The sixth chapter deals with some outstanding women clergy from the Mutira Mission. This is regarded as both a strength and a weakness of the publication, for the criteria of distinguishing between prominent and less prominent women clergy is a tricky equation. Based on the fact that the women leaders who are cited, such as Mary Koigu, Winfred Munene, and Jane Mwangangi are Anglican canons, archdeacons and college tutors, one may easily dismiss these criteria as not inclusive enough. The questions arise: Who appoints clergy (men and women) to leadership? Is there any clear professional approach to promotion in church leadership? Certainly, this is a debatable area that cannot be exhausted easily. There are many concerns regarding promotion and/or elevation for church leadership that may require researchers and scholars of all categories to revisit the matter and give the way forward. There are reports of bias, episcopal autocracy and other serious glaring concerns of huge magnitude.

Equally, chapter seven chronicles key lay African leaders who have emerged from 1912 to 2012. Gathogo cites Thomas Meero, Elijah Kimani Kiongo, and James Stanley Mathenge.
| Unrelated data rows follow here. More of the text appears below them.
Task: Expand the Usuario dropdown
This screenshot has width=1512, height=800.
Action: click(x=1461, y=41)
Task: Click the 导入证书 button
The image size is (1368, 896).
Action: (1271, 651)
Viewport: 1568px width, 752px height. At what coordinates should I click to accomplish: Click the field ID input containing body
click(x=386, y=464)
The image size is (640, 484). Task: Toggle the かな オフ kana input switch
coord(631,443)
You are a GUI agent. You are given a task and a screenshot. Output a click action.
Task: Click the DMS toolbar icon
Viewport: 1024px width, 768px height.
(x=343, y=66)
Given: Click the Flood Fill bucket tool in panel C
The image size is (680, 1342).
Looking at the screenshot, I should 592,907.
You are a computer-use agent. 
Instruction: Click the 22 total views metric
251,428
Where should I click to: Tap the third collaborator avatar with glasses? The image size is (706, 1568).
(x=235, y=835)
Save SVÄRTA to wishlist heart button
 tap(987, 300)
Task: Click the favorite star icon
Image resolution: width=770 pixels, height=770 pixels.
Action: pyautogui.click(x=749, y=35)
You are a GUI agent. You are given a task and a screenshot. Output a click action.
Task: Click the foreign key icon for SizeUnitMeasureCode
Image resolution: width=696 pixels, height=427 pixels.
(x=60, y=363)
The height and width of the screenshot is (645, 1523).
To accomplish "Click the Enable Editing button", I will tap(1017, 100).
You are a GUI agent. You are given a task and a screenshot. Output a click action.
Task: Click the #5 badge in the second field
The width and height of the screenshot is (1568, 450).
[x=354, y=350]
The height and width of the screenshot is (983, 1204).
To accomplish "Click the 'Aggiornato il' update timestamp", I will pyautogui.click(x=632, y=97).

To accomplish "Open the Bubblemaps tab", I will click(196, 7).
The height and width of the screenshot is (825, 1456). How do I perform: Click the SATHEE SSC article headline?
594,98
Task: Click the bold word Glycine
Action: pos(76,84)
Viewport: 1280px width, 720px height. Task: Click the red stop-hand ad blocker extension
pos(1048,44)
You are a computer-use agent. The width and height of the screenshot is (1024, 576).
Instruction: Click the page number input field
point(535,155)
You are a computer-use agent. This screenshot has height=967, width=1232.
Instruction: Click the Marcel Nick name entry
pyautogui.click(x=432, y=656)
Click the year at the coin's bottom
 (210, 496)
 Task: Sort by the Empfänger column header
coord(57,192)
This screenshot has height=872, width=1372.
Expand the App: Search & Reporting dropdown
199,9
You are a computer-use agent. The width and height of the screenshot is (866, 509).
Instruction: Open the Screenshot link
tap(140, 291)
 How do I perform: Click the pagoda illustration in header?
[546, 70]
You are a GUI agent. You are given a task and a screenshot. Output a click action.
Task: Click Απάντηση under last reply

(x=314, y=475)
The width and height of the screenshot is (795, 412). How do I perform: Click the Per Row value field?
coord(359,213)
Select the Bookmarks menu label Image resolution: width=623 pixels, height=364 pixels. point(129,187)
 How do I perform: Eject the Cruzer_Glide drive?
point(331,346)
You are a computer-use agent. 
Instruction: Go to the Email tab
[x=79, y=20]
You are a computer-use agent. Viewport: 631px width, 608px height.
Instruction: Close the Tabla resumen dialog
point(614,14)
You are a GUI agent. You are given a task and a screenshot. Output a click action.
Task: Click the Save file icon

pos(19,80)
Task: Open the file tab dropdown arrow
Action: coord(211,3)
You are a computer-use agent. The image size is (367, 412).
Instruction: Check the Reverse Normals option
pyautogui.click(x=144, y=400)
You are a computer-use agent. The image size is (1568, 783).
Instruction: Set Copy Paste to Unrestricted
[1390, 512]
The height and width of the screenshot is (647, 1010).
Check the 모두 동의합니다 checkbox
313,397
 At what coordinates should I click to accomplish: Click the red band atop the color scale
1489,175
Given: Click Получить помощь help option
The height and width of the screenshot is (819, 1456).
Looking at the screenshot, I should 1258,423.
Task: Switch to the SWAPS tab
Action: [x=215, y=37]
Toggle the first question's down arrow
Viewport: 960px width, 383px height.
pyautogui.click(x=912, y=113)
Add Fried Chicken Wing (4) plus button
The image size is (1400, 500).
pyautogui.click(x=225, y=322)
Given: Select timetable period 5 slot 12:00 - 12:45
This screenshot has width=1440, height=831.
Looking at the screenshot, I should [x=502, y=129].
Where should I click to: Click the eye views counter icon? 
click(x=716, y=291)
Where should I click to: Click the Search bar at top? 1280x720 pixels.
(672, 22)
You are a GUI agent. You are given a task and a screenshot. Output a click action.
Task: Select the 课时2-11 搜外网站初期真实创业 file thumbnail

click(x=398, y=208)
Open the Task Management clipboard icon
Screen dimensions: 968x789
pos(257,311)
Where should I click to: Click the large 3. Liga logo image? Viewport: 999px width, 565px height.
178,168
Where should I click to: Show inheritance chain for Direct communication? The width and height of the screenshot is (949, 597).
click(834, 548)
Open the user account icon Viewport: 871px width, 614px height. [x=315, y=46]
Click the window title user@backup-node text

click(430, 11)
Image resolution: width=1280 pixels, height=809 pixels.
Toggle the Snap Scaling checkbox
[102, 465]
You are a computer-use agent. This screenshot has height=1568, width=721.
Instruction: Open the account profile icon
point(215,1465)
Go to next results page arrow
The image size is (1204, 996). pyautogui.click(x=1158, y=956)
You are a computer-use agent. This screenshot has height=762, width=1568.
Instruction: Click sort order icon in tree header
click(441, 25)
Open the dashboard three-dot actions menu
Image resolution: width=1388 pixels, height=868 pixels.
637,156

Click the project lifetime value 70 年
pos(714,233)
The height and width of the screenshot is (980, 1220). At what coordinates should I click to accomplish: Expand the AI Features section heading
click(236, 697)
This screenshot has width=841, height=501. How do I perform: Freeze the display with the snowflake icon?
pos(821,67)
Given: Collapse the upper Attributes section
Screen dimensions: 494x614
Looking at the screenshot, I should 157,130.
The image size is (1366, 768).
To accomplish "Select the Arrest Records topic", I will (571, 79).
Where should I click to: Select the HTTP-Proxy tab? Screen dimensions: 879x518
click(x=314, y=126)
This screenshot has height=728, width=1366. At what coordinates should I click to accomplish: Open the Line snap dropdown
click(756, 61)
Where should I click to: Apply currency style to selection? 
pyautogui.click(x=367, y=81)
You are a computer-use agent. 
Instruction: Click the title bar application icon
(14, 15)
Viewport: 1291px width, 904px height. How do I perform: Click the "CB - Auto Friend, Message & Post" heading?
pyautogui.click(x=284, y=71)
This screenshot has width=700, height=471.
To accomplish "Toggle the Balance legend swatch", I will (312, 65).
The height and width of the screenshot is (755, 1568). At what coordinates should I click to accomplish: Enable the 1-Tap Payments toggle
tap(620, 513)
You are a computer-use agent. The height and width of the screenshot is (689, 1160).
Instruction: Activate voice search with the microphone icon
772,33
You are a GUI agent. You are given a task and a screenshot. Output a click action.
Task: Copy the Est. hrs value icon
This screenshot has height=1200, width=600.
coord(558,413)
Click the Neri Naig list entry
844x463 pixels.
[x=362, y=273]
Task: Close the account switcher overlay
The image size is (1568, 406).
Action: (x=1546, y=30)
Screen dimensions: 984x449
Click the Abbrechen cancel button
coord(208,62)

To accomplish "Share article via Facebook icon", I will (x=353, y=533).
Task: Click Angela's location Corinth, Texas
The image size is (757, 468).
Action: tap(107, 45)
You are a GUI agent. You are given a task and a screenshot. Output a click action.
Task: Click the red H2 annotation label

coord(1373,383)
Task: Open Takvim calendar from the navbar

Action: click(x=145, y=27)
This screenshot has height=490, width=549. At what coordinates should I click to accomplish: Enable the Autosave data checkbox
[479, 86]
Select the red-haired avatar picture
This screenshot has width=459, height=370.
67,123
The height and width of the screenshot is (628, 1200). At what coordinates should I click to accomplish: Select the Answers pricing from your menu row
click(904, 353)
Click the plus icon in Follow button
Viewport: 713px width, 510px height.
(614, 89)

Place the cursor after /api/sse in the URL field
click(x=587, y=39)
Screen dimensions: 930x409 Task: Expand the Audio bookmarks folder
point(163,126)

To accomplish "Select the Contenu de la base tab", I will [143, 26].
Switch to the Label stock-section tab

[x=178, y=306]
While the choice of lay leaders is fairly distributed, one wonders why the name of Elijah Njogu, who attended the Ecumenical Conference at Tumu Tumu from 8 to 12 March 1929 with the Rev. Canon Johana Njumbi Kamuku and Elijah Kimani Kiongo, is not appearing save for page 46 where he is mentioned in passing. What became of Elijah Njogu? For the abovementioned trio to represent the entire Mutira Mission in an ecumenical gathering of 1929, and where the European dominance was readily felt, shedding more light on Elijah Njogu is regarded as critically significant.

On the whole, Julius Gathogo, a prolific writer of no mean repute, has innovatively helped his readers to understand the central Kenya missions of the nineteenth and twentieth century in a manner that no one else has done. While relying on primary data, collected in the archives, orally, and through extensive reading of published works, Gathogo has brought out critical mission histories that have remained ambiguous. Being an Africanist scholar, his book, Mutira Mission, fits all readers across numerous disciplines-historians, theologians, anthropologists, sociologists, among others. As its blurb says, so I support it thus: "This rich composition of African biographies and mission histories, woven into a seamless narrative of how the Anglican Church has carried out its work in Mutira area in the past 100 years, is not only a welcome addition to academic libraries in African universities, but also offers delightful and instructive reading to Africanist scholars all over the world."